Losing a child in an accident is unthinkable and senseless -- regardless of whether it's related to a firearm, an automobile or any other cause. So the family of Scott Rutherford, the Beaverton boy who was shot and killed last month in a target-shooting accident, deserves our most sincere condolences.

But we should admonish those with opportunistic zeal who would take advantage of this tragedy to grind a personal ax, as is evident in the very first line of Carol Robinson's commentary in The Oregonian ("Stop tolerating our national obsession," July 24) when she says, "I don't like guns." Last time I checked, personal dislike did not give anyone the right to line-item veto the Bill of Rights.

Robinson's views, while designed to elicit an emotional response, have no real substance and suggest a fantasy state in which people may feel safe but in fact are subject to reduced individual security.

Robinson wonders, when it comes to firearms, "how much of this attraction results from a society infatuated with violence." In modern America, that may be a fraction of the story, but the real story goes much deeper, is far more textured and is categorically ignored by those calling for greater gun control.

The framers of the Constitution chose to affirm several inalienable rights, among those the right to "Keep and Bear Arms." Note I say affirm, as no rights are granted by our Constitution or government.

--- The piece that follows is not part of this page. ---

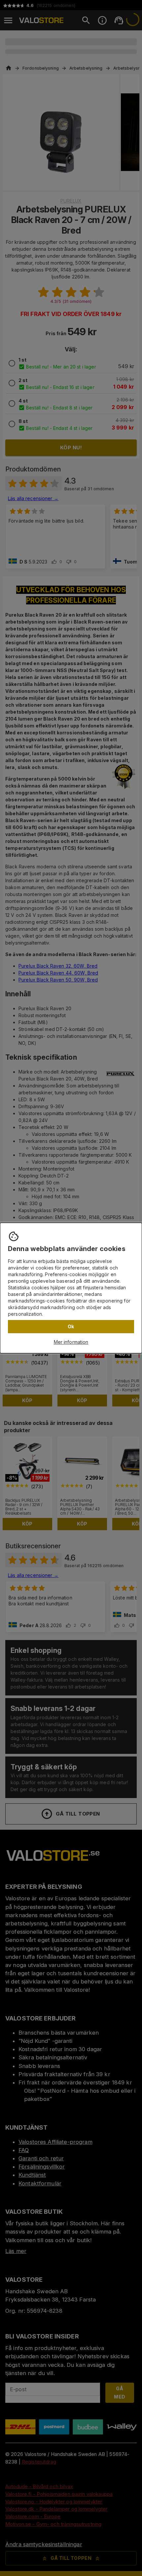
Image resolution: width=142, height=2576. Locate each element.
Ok (71, 1326)
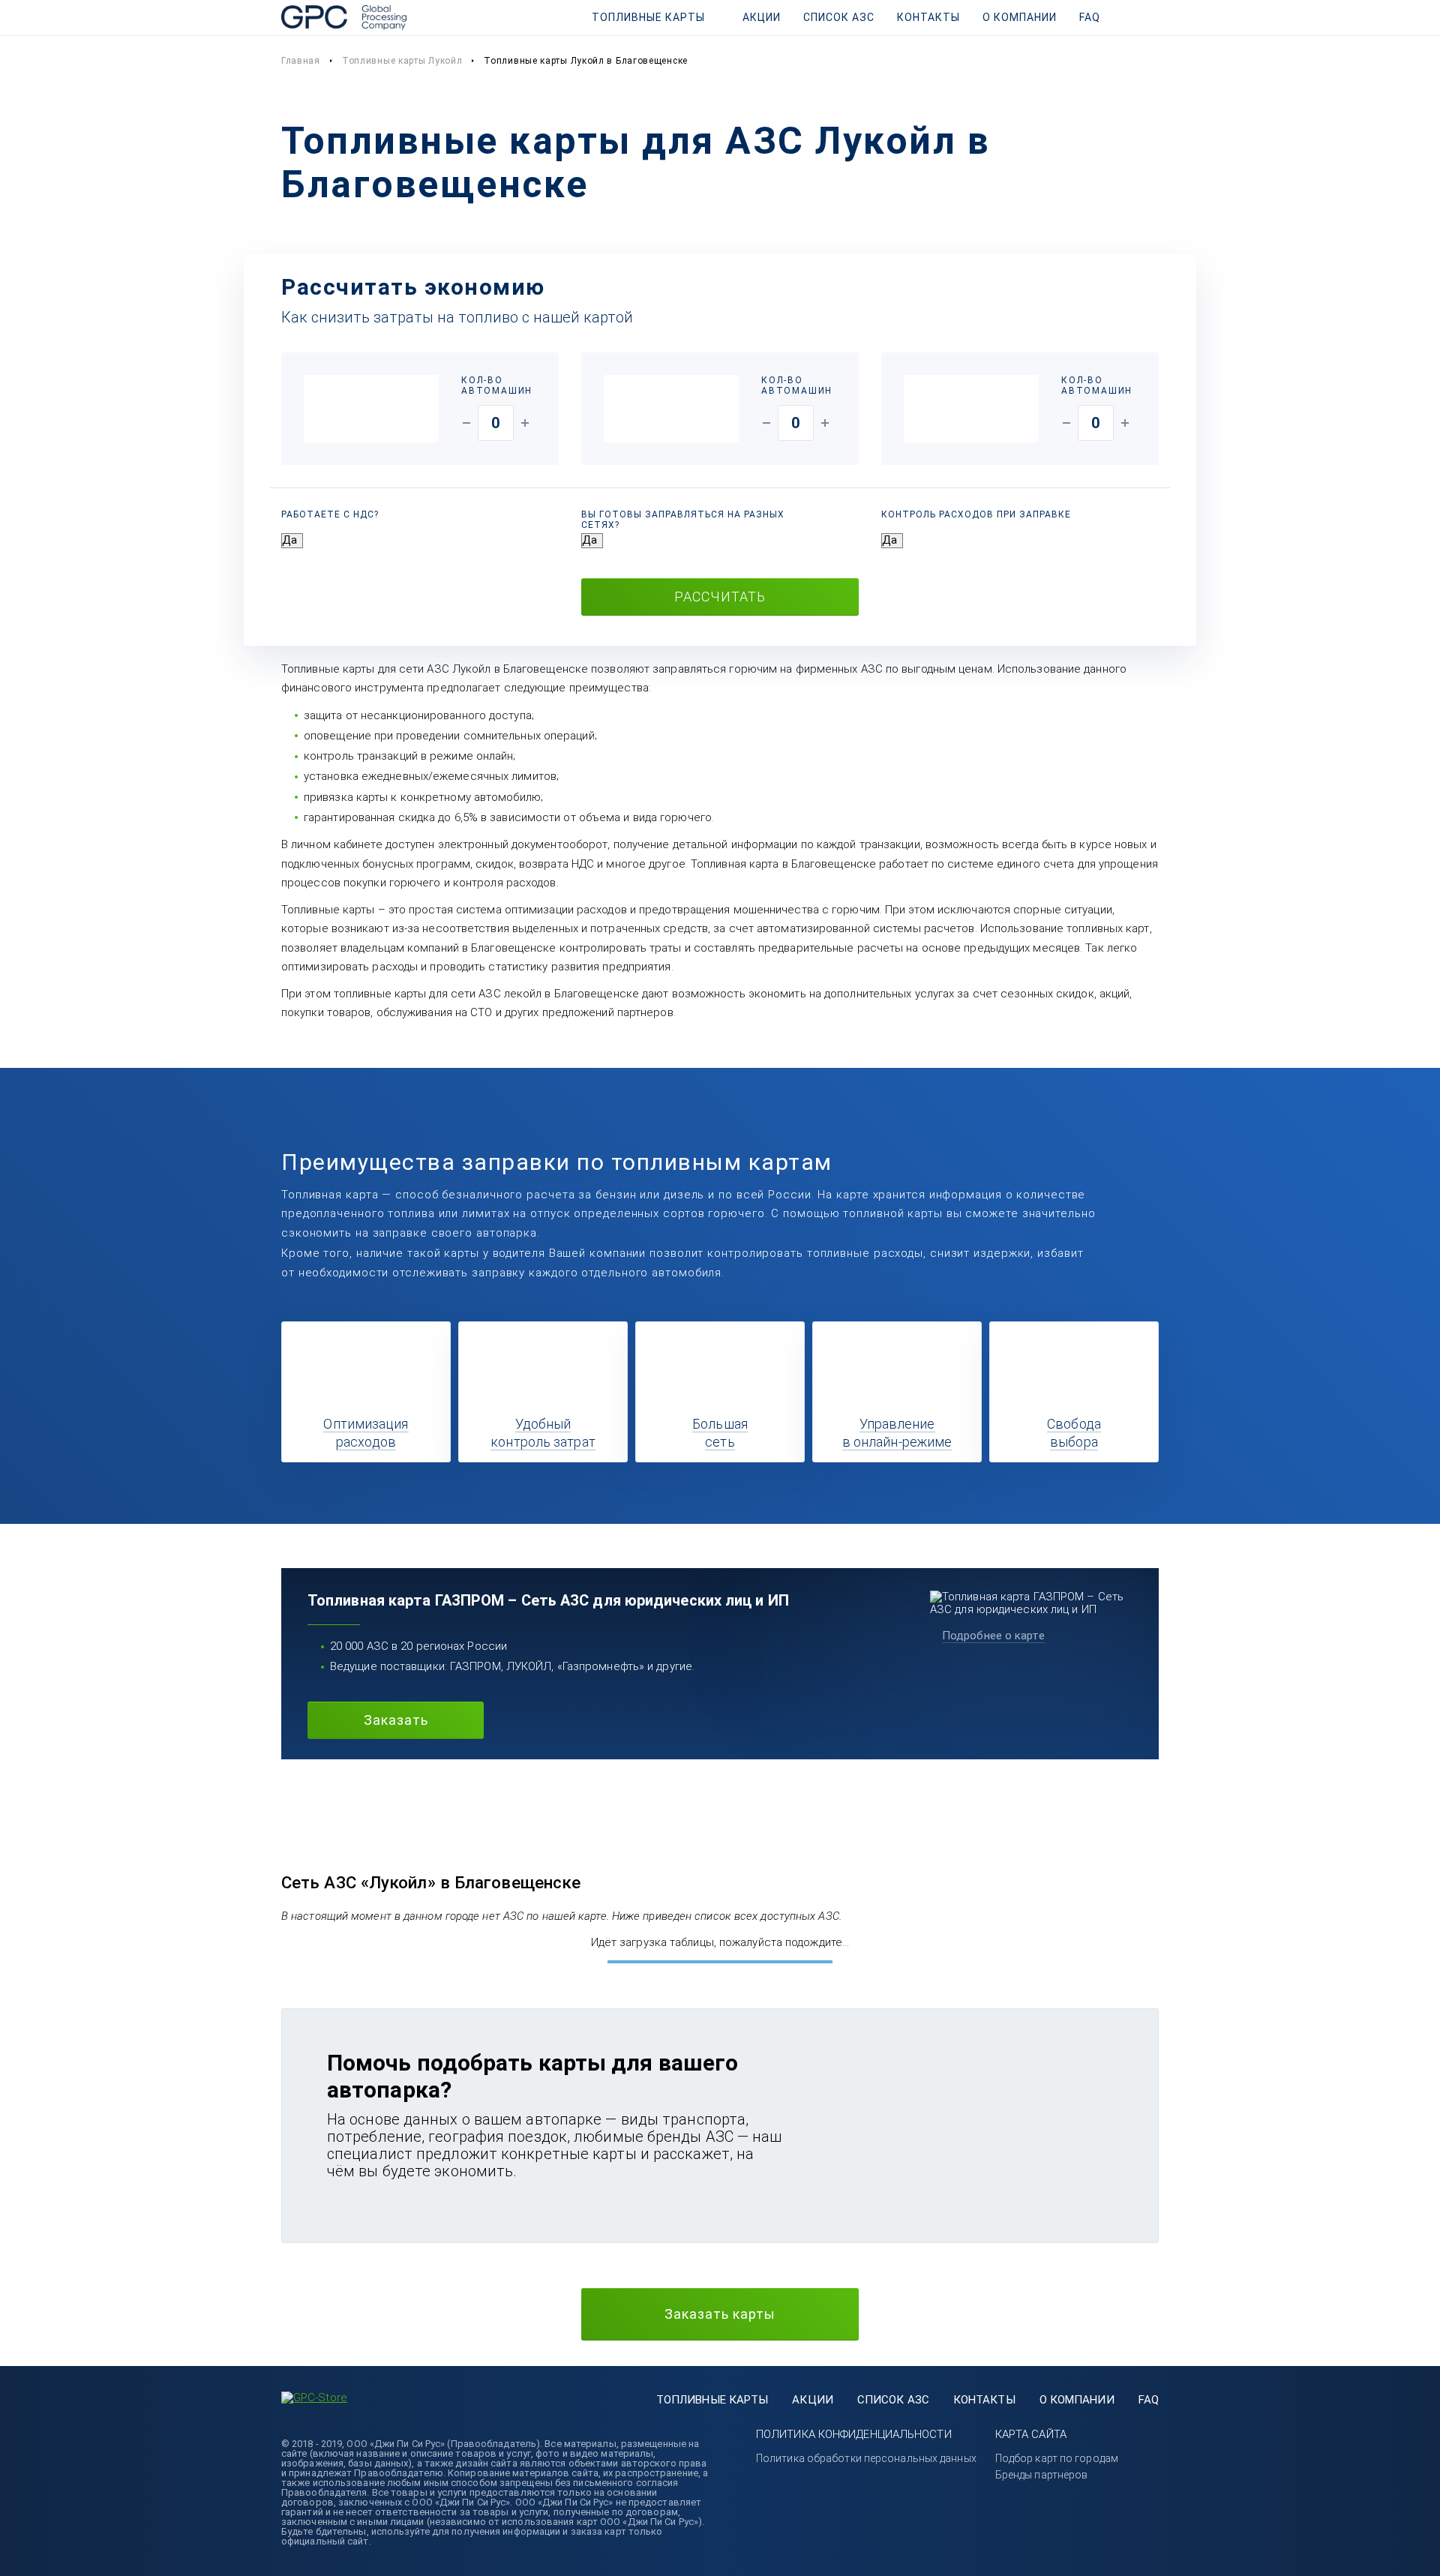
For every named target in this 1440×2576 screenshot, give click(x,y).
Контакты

That which a government gives can easily be taken away. The framers had seen evidence of this behavior in governments firsthand and sought to preclude any of what they viewed as inalienable human rights from ever being abridged in our fledgling republic. They saw an armed populace as the ultimate check and balance against a government run amok and acting contrary to the interests, rights and liberties of its citizens.

Robinson suggests that we should implement "rational gun laws" but offers no indication as to what these laws would be or how they would be superior to existing laws. She even goes so far as to concede that additional gun control probably would not have prevented the death of Scott Rutherford. Yet she still unreasonably and illogically concludes that more laws are necessary.

Looking at the history of gun control in the United States and the world, violent crime using firearms has generally gone up not down in areas with strict gun control laws, as strict gun control guarantees a ready supply of defenseless victims.

I'm forced to conclude that Robinson has little true understanding of the history and issue of firearms in the United States. More gun control laws are not the answer because they are ineffective as well as unconstitutional. The only truly rational course of action is to enforce existing laws and perhaps stiffen penalties for crimes involving the use of a firearm.


I sincerely hope that this signifies that The Oregonian will print a wider range of views on Second Amendment issues going forward. I’m also interested in seeing if my editorial elicits the standard far left wing knee jerk response.